Consequent upon introduction of GST, IEC being issued is the same as the PAN of the firm. However, the IEC will still be separately issued by DGFT based on an application. The nature of the firm obtaining an IEC may be any of the follows- Proprietorship, Partnership, LLP, Limited Company, Trust, HUF, Society.
Pre-Requisites for Applying for IEC
IEC may be applied on behalf of a firm which may be a Proprietorship, Partnership, LLP, Limited Company, Trust, HUF, Society. Firm must have a PAN, bank account in the name of the firm and a valid address before applying. Address may be physically verified by the DGFT on issuance of the IEC. Please keep your PAN, bank details and firm details ready before applying.
Para 2.05 of the Foreign Trade Policy (FTP) of 2015-20 lays down the procedure to be followed for obtaining an IEC, which is PAN based.
An application for IEC is filed online at https://dgft.gov.in/CP/ IEC Profile Management as per ANF 2A, online payment of application fee through net Banking or credit/debit card can be made along with requisite documents as mentioned in the application form.
After obtaining IEC , this is necessary to register an AD Code at every port from where goods are cleared by customs as the EDI system of the Ice Gate portal does not allow the generation of the shipping bill in the absence of a registered AD Code. In case of being eligible for the government benefits, an AD Code registration with the customs enables a firm to get the same directly credited into your current account.
It is necessary to obtain PAN based Business Identification Number (BIN) from the Customs prior to filing of shipping bill for clearance of export goods.

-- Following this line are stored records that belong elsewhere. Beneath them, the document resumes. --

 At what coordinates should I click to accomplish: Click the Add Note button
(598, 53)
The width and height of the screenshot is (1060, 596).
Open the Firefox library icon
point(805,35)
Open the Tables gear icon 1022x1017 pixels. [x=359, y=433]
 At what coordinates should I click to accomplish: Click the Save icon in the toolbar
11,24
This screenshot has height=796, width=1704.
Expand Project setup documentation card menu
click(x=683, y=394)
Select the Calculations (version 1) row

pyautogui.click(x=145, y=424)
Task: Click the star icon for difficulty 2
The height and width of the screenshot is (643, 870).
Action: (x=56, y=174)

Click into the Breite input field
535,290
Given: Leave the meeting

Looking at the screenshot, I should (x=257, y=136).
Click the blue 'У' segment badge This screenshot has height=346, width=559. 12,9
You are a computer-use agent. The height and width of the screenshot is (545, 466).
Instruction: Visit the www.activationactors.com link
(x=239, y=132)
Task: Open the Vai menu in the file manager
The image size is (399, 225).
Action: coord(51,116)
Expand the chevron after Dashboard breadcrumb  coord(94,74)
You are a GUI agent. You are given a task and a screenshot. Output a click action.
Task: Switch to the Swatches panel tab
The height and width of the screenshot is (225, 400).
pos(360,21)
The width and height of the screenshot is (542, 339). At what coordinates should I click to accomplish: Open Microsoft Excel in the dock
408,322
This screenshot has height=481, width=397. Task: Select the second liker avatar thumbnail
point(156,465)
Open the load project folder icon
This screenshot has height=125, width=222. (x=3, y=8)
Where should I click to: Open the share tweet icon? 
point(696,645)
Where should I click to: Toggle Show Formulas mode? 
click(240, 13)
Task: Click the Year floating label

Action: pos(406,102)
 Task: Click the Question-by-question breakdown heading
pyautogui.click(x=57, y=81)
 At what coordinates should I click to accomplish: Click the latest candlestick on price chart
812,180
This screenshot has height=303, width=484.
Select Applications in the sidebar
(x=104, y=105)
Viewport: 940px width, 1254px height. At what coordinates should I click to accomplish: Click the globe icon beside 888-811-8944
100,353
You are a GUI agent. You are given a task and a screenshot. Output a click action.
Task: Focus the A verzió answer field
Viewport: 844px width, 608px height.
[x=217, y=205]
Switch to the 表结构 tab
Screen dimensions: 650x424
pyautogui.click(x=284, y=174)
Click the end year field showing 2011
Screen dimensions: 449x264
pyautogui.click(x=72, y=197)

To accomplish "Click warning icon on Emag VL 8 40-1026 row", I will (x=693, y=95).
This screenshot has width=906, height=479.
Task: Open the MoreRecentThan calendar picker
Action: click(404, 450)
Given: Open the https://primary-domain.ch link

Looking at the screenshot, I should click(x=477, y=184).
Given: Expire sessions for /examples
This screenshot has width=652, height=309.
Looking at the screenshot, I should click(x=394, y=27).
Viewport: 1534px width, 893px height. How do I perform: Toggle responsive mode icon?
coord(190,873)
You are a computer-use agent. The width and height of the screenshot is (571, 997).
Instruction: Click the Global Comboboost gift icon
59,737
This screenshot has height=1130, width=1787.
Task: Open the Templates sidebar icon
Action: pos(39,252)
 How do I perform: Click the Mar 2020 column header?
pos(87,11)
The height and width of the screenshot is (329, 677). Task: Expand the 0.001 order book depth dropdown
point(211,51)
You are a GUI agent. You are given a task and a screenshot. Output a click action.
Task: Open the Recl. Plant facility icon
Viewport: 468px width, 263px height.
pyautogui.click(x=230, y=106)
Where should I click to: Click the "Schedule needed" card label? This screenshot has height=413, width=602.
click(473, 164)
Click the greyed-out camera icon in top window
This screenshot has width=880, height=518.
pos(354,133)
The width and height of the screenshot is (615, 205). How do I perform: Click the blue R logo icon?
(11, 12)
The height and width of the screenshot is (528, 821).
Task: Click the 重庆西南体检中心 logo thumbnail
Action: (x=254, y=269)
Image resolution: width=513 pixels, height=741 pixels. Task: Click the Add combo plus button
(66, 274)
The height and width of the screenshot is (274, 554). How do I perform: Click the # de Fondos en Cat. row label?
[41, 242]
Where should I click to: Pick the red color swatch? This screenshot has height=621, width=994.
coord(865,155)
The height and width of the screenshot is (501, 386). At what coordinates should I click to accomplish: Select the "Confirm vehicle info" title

For availing authorization to import/ export or any other benefit or concession under FTP 2015-20, as also to avail the services/ guidance , the exporters are essentially required to obtain Registration cum membership certificate (RCMC) granted by the concerned Export Promotion Councils/ FIEO/Commodity Boards/ Authorities.
For Gems and Jewellery commodities falling under chapter 71, Gem and Jewellery Export Promotion Council (GJEPC) is the Export Promotion Council. For applying visit at www.gjepc.org
Indian Customs Electronic Gateway (ICEGATE) is the national portal of Indian Customs of Central Board of Indirect Taxes and Customs (CBIC) that provides e-filing services to the Trade, Cargo Carriers and other Trading Partners electronically.
IEC holders need to register their IEC on the portal for availing e-Sanchit facility. For the registration on Icegate portal Cass III Digital Signature is mandatory.
https://www.icegate.gov.in/eSANCHIT.html
https://www.icegate.gov.in/Download/v1.2_Advisory_Registration_APPROVED.pdf
All items are freely exportable except few items appearing in prohibited/ restricted list. After studying the trends of export of different products from India proper selection of the product(s) to be exported may be made.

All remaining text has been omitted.